Samoa's PM Tuilaepa Sailele Malielegaoi speaks at a lectern
Samoa's PM Tuilaepa Sailele Malielegaoi is keen to cling onto power. Pic: Commonwealth Secretariat/Flickr

Unfortunately, with this call, cracks within Samoa’s democratic system became visible. The announcement not only revokes the results of the first round of elections, but also undermines the people’s democratic ambitions and also pre-empts the decision of the Supreme Court - an arm of government and an institution that has on a number of occasions provided justice for electoral petitions.

With the attorney general appealing to the court to discontinue the case brought by FAST, it is not hard to see the political interference and engineering that is taking place. There is a visible trend where Tuilaepa Sailele Malielegaoi, who is caretaker prime minister, continues to move the goalposts and even politicise the judiciary in order to remain in power. He said this week that he had been "appointed by god" to lead Samoa.

With such actions we see the inability of Tuilaepa Sailele Malielegaoi to stay out of legal processes, adhere to the separation of powers and conform to the rule of law.

Why another election?

The actions by the caretaker prime minister and the twists and turns over the past four weeks involving top government officials and the head of state conveys to the people that he refuses to step down.

His tactics show that he will not concede defeat and more concerning, that he is willing to do anything at any length to hold on to power. Interestingly, Tuilaepa Sailele Malielegaoi and the HRPP have done their homework this time around and know that a new election is to their advantage. With their 110 candidates eligible for all 51 constituencies versus FAST’s 52 candidates eligible for only 43 constituencies, HRPP stand to win a majority with fresh elections.
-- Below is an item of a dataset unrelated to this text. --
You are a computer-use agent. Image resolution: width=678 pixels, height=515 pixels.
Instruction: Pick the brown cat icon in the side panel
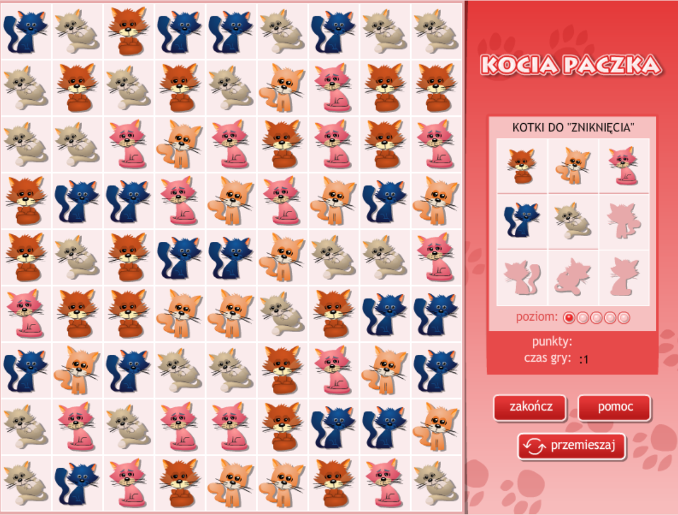click(x=522, y=166)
This is exactly why there is now pressure for a snap election, because it allows the caretaker government to capitalise on an unusual opportunity (which the deadlock has provided for Samoa) and given that they will now move to eliminate multiple candidates for each constituency and only field one, this will increase their majority.

However, it is not uncommon for snap elections to be counterproductive for incumbents. It can also provide an opportunity for another party to win the popular vote and gain power. The opposition campaign has kicked off with protests outside the Supreme Court calling for the prime minister to await the court's decision and to step down.

Only time will tell what will happen next. If the events in Samoa over the past four weeks are anything to go by, we are in for more political drama.

Christina Laalaai-Tausa holds a PhD in political science from Massey University. Her thesis was entitled “Conflicting power paradigms in Samoa’s democracy: From tension to a process of harmonization”.